Large AI models struggle with long videos because processing every single frame is too computationally expensive and they can only handle a limited amount of information at once. Current solutions try to intelligently pick the most important frames based on what the user is asking, but this frame selection process itself takes a lot of computing power.

What's the solution?

The researchers realized that not all questions require the same level of detailed frame selection. They categorized questions into two types: 'global' questions that need a general understanding of the whole video, and 'localized' questions that focus on specific moments. They developed a system called DIG that automatically uses simple, efficient frame sampling for global questions, and only activates a more complex frame selection process when a localized question demands it. This system doesn't require any additional training, it just adapts based on the type of question asked.

Why it matters?

This work is important because it offers a way to significantly improve the performance of AI models on long videos without requiring massive amounts of computing power. By smartly choosing when to use complex frame selection, it makes long-form video understanding more practical and accessible, allowing AI to better understand and respond to questions about videos.

Abstract

The application of Large Multimodal Models (LMMs) to long-form video understanding is constrained by limited context lengths and the computationally prohibitive cost of processing dense video tokens. Consequently, recent research has focused on query-aware frame selection, methods that often incur significant computational overhead. This paper challenges the assumption that such complex search mechanisms are universally necessary.
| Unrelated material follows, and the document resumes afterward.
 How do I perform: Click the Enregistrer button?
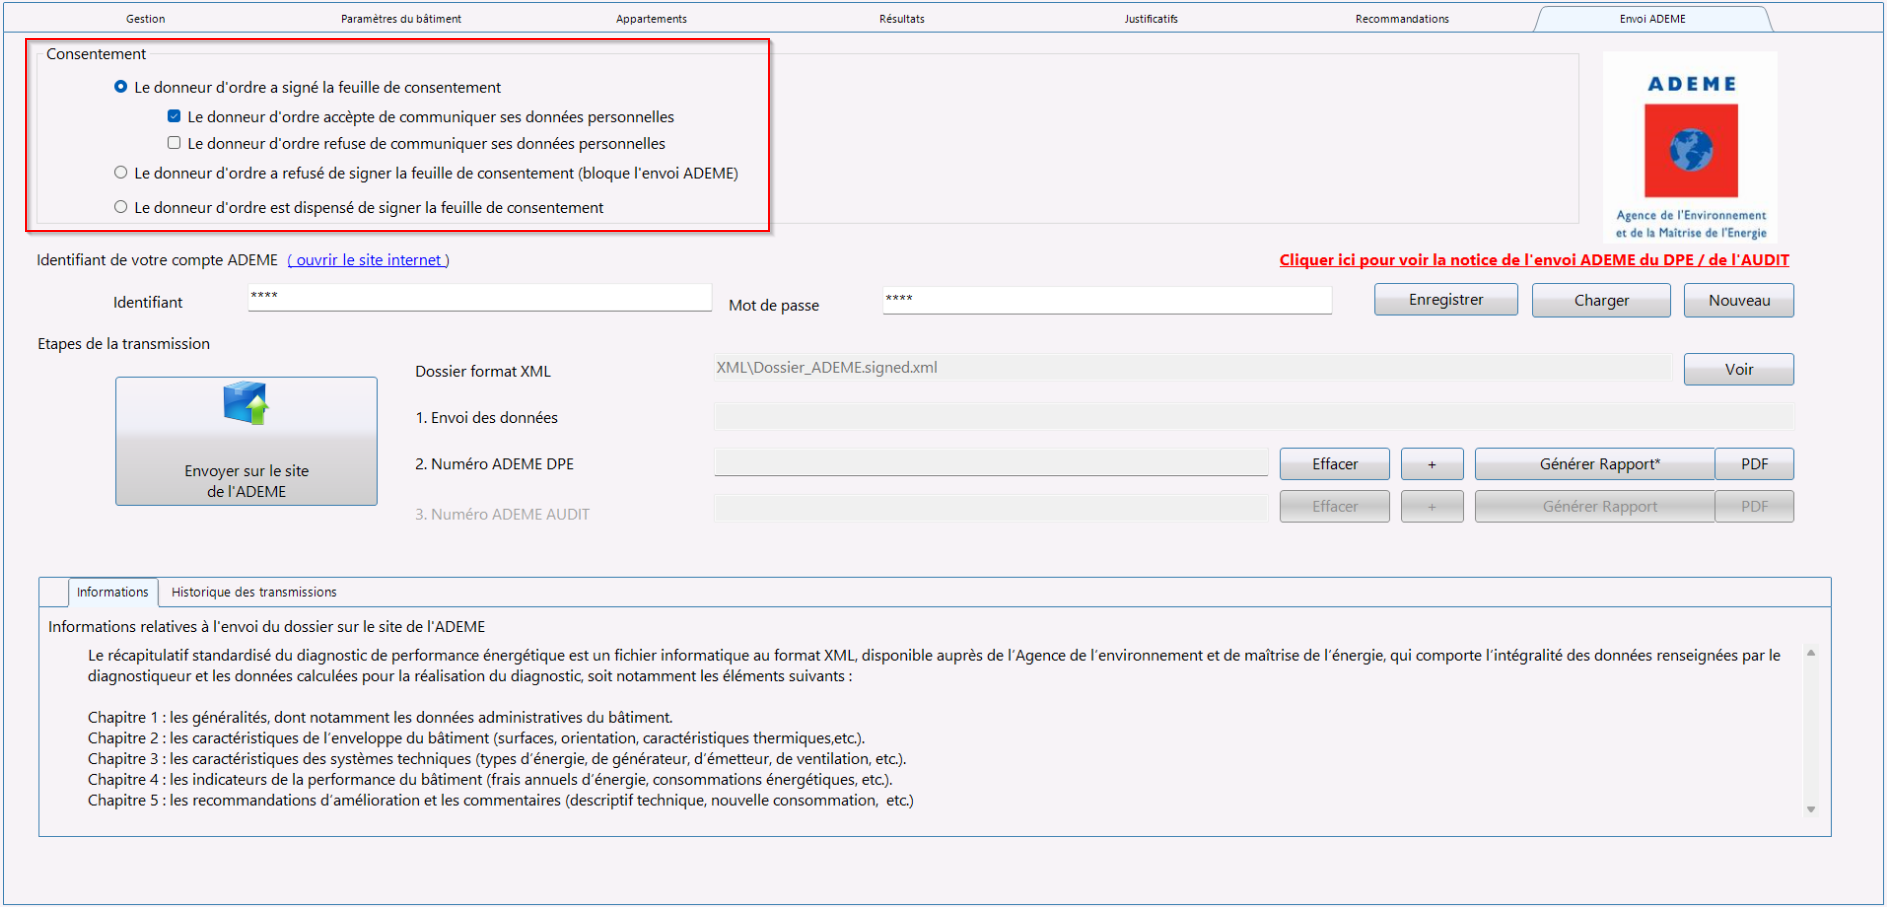point(1445,299)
We first identify and validate a query typology distinguishing between global query and localized query. We demonstrate that while uniform sampling is both effective and efficient for global queries, localized queries indeed necessitate query-aware selection for optimal performance. Building on this insight, we propose DIG, a training-free frame selection framework that adapts its strategy based on the query type. Specifically,DIG employs efficient uniform sampling for global queries while activating a specialized pipeline to extract query-relevant frames for localized queries. Experiments on three long-form video understanding benchmarks demonstrate that DIG consistently outperforms existing baselines and robustly improves LMM performance, even when scaling the input frame count to 256.